L’ex-Premier ministre irakien et le patriarche syriaque-catholique s’entretenant sous le regard du patriarche Raï et du cardinal Nasrallah Sfeir. Photo Émile Eid
À l’issue de l’entretien avec le patriarche, Allaoui a déclaré considérer « les chrétiens d’Irak comme une composante essentielle de la société irakienne, ayant beaucoup donné à ce pays dans de nombreux domaines ». « Ce sont les habitants d’origine de l’Irak, a-t-il ajouté. Personnellement, je m’intéresse beaucoup à leur sujet. »
Allaoui s’est dit désolé « des problèmes auxquels les chrétiens d’Irak ont fait face suite à l’état d’instabilité du pays, ce qui a conduit à leur émigration en masse ». « Je travaille à les ramener en Irak, qui ne peut se passer de ses habitants chrétiens », a-t-il poursuivi.
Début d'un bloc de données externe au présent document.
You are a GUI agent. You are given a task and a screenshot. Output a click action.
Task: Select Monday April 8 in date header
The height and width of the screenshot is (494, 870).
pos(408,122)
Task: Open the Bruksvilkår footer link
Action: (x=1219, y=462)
Il a assuré qu’il restait en contact avec les personnalités chrétiennes, soulignant que le Kurdistan irakien a ouvert ses portes à de nombreux chrétiens qui s’y sont établis.
Le même sujet des chrétiens d’Irak a été abordé par Mgr Raï avec le patriarche syriaque-catholique Mar Ighnatios Youssef Younane, qui s’est rendu à Bkerké à la tête d’une délégation. Celui-ci a fait référence à « la situation d’insécurité que vivent les chrétiens d’Irak ». Il a cependant salué la visite du patriarche Raï à ce pays, « qui a laissé un impact positif chez les chrétiens et en qui elle a ravivé le sentiment d’espoir ».
Enfin, le patriarche maronite a reçu hier l’ancien député Farid Haïkal el-Khazen. Celui-ci s’est félicité des liens solides entre le chef de l’Église maronite et le chef de l’État. « J’ai salué les efforts du patriarche Raï pour rassembler les leaders maronites autour d’une vision unifiée de la loi électorale qui dissipe les craintes des chrétiens et qui soit un point de départ pour un débat avec les partenaires dans la nation », a-t-il ajouté.